Reducing Haemorrhagic Transformation after Thrombolysis for Stroke: A Strategy Utilising Minocycline

1Department of Neurology and Clinical Neurophysiology, Sir Charles Gairdner Hospital, Nedlands, Western Australia and School of Medicine and Pharmacology, University of Western Australia, Nedlands, WA 6009, Australia
2Department of General Medicine, Royal Perth Hospital, Perth, WA 6000, Australia
3Department of Neurology, Fremantle Hospital, Fremantle, WA 6160, Australia
4Stroke Unit, Swan District Hospital, Middle Swan WA 6056, School of Medicine and Pharmacology, University of Western Australia, Nedlands, WA 6009, Australia
5Department of Neurological Intervention and Imaging Service of Western Australia, Sir Charles Gairdner Hospital, Nedlands, WA 6009, Australia
6Stroke Unit, Swan District Hospital, Middle Swan, WA 6056, Australia
7Department of Neurology, Royal Perth Hospital, Perth WA 6000, School of Medicine and Pharmacology, The University of Western Australia, Nedlands, WA 6009, Australia
8Data Analysis Australia, Nedlands, WA 6009, Australia

Received 26 January 2013; Accepted 10 March 2013

Academic Editor: Majaz Moonis

Copyright © 2013 David J. Blacker et al.
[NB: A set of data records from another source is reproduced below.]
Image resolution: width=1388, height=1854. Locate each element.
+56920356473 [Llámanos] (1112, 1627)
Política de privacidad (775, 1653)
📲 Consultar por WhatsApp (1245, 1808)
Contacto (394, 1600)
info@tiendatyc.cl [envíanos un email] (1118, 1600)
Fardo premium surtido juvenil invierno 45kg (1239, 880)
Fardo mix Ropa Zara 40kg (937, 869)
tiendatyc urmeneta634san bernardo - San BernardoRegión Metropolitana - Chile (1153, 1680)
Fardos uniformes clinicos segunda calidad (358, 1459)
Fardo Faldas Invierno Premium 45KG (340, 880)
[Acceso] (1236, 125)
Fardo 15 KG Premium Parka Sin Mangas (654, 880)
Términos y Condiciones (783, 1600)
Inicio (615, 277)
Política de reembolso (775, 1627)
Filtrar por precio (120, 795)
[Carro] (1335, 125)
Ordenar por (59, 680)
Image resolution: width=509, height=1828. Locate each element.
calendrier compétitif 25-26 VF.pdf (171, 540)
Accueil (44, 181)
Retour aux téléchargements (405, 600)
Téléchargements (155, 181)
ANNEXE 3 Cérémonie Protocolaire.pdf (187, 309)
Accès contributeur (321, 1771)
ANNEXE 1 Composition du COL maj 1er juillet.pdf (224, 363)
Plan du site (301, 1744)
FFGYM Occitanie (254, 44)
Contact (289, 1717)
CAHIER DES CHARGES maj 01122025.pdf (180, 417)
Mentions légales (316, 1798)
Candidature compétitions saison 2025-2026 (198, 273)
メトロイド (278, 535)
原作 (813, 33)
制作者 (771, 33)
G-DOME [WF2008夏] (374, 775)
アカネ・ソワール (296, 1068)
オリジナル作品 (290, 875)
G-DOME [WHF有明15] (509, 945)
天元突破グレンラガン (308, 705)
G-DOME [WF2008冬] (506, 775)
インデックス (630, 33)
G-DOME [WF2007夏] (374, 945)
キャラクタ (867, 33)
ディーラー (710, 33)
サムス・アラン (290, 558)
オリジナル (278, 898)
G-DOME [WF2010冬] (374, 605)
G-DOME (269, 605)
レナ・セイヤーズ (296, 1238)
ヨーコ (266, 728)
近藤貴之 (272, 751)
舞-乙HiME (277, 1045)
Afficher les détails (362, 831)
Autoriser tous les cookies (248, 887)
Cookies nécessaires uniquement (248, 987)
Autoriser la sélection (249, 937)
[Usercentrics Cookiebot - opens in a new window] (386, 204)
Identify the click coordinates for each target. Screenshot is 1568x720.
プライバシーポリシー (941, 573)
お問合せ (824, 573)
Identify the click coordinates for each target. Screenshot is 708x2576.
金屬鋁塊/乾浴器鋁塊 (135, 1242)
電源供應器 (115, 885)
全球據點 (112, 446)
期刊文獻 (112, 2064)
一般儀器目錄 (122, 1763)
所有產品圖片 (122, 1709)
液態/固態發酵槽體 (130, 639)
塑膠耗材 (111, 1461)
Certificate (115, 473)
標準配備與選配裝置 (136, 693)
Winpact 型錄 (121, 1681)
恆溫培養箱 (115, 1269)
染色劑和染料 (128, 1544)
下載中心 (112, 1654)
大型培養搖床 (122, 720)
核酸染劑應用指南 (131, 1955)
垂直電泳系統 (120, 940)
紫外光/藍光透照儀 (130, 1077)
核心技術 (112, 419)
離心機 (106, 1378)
This is an open access article distributed under the Creative Commons Attribution License, which permits unrestricted use, distribution, and reproduction in any medium, provided the original work is properly cited.

Abstract

Haemorrhagic transformation (HT) of recently ischaemic brain is a feared complication of thrombolytic therapy that may be caused or compounded by ischaemia-induced activation of matrix metalloproteinases (MMPs). The tetracycline antibiotic minocycline inhibits matrix MMPs and reduces macroscopic HT in rodents with stroke treated with tissue plasminogen activator (tPA). The West Australian Intravenous Minocycline and TPA Stroke Study (WAIMATSS) aims to determine the safety and efficacy of adding minocycline to tPA in acute ischaemic stroke. The WAIMATSS is a multicentre, prospective, and randomised pilot study of intravenous minocycline, 200 mg 12 hourly for 5 doses, compared with standard care, in patients with ischaemic stroke treated with intravenous tPA. The primary endpoint is HT diagnosed by brain CT and MRI. Secondary endpoints include clinical outcome measures. Some illustrative cases from the early recruitment phase of this study will be presented, and future perspectives will be discussed.